##########################
FSDP Scheduled Fine-Tuning
##########################

.. important::

  This guide is for PyTorch's original, wrapper-based FSDP API sometimes referred to as FSDP1. Using the newer
  composable distributed API ``fully_shard`` a.k.a. FSDP2 is likely preferable for most use cases. :doc:`See the
  FTS guide for using it here <model_parallel_scheduled_fine_tuning>`.

Overview
********

:class:`~finetuning_scheduler.fts.FinetuningScheduler` (FTS) now supports flexible, multi-phase, scheduled fine-tuning
with the Fully Sharded Data Parallel (FSDP) strategy (
:py:class:`~lightning.pytorch.strategies.fsdp.FSDPStrategy`). This tutorial
assumes a basic understanding of FSDP training, please see
`this PyTorch tutorial  <https://pytorch.org/tutorials/intermediate/FSDP_tutorial.html>`_ for a good introduction to
FSDP training.

As with standard FSDP usage, FSDP wrapping of a :py:class:`~lightning.pytorch.core.module.LightningModule`
can be performed either by providing an ``auto_wrap_policy`` or (for maximal control) by overriding the
``configure_model`` method of :py:class:`~lightning.pytorch.core.module.LightningModule` and
manually wrapping the module.

This tutorial walks through the configuration of an example multi-phase, scheduled FSDP fine-tuning training session and
largely uses the same code as the basic :ref:`scheduled fine-tuning for SuperGLUE<scheduled-fine-tuning-superglue>`
examples.

.. _fsdp-fine-tuning-example:

Example: Multi-Phase Scheduled Fine-Tuning with FSDP
****************************************************

Demonstration FTS FSDP training/profiling configurations and a DDP baseline for comparison are available under
``./fts_examples/config/advanced/fsdp``.

Most of these FTS FSDP training examples have the same dependencies as the basic
:ref:`scheduled fine-tuning for SuperGLUE<scheduled-fine-tuning-superglue>` examples. Running the
:ref:`basic example<basic-fsdp-fine-tuning-example>`.

.. note::

    The examples below are not configured to execute a full training session but instead to generate the minimal
    meaningful profiling statistics for analysis and exposition (e.g. using only 2 batches, very limited epochs, etc.)

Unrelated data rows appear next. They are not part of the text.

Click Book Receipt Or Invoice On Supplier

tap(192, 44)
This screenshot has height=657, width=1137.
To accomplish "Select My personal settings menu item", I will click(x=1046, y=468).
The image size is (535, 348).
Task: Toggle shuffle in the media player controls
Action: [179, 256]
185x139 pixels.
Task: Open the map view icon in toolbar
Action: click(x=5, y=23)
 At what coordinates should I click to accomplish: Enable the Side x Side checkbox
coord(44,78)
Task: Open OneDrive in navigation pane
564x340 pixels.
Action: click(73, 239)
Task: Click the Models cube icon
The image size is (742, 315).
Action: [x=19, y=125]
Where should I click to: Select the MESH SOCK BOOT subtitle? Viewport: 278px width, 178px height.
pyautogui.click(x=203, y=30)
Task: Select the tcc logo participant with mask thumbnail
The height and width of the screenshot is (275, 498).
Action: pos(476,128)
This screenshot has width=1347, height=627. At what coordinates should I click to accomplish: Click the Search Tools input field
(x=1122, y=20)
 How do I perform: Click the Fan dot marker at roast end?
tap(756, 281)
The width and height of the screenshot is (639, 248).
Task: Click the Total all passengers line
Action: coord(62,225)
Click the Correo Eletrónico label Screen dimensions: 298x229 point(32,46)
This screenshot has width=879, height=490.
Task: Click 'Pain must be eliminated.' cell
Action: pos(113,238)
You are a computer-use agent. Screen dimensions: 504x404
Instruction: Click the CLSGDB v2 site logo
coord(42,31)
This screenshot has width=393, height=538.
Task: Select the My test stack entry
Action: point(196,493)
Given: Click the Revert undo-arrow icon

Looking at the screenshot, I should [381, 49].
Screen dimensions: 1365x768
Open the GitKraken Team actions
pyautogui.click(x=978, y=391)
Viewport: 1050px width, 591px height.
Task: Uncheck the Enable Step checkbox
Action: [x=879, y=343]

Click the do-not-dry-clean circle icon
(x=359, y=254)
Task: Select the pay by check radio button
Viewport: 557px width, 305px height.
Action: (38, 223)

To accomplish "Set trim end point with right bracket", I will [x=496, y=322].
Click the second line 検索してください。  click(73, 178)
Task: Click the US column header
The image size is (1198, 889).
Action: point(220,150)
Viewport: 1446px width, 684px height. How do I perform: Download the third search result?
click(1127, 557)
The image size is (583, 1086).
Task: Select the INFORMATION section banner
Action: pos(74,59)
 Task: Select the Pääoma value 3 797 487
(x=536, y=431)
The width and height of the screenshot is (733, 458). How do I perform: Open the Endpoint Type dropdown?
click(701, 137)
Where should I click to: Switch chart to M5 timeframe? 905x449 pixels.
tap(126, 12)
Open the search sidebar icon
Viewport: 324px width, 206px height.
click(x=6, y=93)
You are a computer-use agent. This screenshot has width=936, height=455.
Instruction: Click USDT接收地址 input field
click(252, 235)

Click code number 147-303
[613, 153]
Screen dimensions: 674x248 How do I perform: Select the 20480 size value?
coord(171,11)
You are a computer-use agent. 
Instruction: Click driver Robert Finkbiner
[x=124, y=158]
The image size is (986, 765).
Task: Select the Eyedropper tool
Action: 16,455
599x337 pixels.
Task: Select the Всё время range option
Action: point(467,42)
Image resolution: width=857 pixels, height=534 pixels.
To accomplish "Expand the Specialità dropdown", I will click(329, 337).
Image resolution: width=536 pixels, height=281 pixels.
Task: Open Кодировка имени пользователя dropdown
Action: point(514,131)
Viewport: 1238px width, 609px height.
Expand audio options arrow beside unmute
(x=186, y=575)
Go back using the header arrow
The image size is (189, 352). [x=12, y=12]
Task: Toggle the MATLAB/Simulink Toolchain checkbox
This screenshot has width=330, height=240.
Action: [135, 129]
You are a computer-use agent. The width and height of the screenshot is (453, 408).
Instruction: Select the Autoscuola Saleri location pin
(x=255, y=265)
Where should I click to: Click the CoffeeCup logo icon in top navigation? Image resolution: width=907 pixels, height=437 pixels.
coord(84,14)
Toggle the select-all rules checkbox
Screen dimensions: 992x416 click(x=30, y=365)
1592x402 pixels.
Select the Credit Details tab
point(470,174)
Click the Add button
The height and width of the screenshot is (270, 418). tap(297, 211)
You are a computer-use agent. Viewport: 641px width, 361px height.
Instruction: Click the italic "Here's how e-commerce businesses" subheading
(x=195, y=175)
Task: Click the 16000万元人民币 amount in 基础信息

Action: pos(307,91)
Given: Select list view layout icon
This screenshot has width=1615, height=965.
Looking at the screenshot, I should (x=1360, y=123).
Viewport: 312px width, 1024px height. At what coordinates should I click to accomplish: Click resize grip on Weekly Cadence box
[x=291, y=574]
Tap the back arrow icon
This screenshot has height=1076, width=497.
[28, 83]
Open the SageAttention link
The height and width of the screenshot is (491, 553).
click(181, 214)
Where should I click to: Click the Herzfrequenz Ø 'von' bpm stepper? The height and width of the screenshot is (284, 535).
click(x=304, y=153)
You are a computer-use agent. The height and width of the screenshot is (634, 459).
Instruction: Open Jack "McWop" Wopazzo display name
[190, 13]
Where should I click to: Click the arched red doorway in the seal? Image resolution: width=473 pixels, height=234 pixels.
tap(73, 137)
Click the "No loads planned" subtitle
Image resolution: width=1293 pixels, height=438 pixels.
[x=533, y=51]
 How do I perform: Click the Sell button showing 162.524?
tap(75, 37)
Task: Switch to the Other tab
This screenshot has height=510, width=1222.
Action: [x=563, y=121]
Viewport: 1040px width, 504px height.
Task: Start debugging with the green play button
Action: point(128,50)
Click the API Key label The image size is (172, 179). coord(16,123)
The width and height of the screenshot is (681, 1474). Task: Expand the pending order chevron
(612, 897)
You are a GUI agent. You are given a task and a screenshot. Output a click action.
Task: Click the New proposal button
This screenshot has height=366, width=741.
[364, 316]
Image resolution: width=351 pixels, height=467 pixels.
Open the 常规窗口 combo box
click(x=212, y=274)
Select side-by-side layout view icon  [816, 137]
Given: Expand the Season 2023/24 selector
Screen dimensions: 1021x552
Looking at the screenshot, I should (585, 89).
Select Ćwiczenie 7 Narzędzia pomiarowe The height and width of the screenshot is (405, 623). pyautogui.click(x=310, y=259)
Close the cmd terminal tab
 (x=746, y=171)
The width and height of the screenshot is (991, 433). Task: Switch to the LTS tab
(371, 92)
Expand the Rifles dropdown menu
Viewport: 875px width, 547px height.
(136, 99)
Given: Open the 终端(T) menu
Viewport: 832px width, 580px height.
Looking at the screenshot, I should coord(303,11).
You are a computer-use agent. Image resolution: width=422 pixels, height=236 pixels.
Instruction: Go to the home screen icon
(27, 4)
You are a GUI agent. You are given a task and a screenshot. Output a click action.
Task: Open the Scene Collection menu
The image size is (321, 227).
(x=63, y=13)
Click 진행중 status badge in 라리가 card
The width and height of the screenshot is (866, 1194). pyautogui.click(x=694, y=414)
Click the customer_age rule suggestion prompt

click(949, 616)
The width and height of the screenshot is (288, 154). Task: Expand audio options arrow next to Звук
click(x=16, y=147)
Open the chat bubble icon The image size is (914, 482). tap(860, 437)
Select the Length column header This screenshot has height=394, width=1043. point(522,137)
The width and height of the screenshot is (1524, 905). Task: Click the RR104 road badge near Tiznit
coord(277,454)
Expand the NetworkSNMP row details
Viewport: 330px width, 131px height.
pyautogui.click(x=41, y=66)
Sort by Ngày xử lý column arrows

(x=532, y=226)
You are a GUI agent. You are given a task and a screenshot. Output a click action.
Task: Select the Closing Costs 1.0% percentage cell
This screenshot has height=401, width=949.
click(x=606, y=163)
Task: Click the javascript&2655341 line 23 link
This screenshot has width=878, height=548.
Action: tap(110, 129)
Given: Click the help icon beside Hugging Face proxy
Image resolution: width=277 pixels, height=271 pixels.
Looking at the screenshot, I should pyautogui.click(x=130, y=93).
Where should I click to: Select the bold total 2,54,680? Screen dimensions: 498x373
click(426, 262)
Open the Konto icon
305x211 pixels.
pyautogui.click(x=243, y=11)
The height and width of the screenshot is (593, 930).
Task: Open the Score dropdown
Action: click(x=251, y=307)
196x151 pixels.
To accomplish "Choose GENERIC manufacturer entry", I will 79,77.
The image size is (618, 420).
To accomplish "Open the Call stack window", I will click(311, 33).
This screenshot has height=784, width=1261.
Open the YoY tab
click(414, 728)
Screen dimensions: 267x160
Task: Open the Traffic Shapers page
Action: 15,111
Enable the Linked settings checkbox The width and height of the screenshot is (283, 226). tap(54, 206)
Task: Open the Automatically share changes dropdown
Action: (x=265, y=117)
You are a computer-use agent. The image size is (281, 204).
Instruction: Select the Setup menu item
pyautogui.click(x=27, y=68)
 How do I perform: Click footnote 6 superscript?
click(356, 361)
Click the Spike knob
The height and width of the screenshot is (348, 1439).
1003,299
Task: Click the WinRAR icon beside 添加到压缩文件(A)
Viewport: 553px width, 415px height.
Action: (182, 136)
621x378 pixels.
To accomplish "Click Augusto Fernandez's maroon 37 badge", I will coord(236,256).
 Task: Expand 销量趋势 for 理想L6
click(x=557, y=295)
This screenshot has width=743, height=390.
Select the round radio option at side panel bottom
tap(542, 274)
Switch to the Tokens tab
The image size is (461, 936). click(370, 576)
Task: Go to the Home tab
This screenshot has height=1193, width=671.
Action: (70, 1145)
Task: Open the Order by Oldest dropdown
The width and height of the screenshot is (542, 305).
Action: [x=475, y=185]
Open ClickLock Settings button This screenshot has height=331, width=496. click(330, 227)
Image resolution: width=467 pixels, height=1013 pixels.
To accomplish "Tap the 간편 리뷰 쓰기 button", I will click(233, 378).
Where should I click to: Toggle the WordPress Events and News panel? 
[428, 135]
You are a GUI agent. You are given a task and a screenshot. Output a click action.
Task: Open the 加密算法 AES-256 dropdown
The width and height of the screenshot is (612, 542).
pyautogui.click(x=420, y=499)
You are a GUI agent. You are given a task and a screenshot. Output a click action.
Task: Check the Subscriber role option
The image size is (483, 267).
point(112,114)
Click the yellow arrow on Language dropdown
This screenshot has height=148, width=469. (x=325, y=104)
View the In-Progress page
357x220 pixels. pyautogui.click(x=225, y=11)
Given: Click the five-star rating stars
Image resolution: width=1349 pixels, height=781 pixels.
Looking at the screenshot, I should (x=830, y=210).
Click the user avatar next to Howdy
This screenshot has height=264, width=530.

The demo schedule configurations are composed with the basic FTS example's shared defaults
(``./config/fts_defaults.yaml``) and can be executed as follows:

.. code-block:: bash

    cd ./fts_examples

    # there is an open issue regarding superfluous profiler messages (still as of 2023.04.15)
    # setting the environmental variable below is a workaround to keep the example output clean:

    export TORCH_CPP_LOG_LEVEL=ERROR

    # Profiled demo of basic scheduled fine-tuning with FSDP
    python fts_superglue.py fit --config config/advanced/fsdp/fts_fsdp_basic_profile.yaml

    # Profiled demo of FSDP scheduled fine-tuning using the ``awp_overrides`` option:
    python fts_superglue.py fit --config config/advanced/fsdp/fts_fsdp_awp_overrides_profile.yaml

    # Profiled demo of comparable DDP scheduled fine-tuning baseline:
    python fts_superglue.py fit --config config/advanced/fsdp/fts_ddp_fsdp_baseline_profile.yaml

    # Profiled demo of FSDP scheduled fine-tuning with CPU Offloading but full precision
    # (for reference, not reviewed in this tutorial)
    python fts_superglue.py fit --config config/advanced/fsdp/fts_fsdp_awp_overrides_offload_profile.yaml

.. _basic-fsdp-fine-tuning-example:

Basic Scheduled Fine-Tuning with FSDP
*************************************

As you'll see below, scheduled fine-tuning with FSDP is pretty straightforward! All one need do:

1. Pass ``use_orig_params`` to the FSDP strategy configuration.
2. Provide a simple ``auto_wrap_policy`` configuration (not technically required but almost always desired).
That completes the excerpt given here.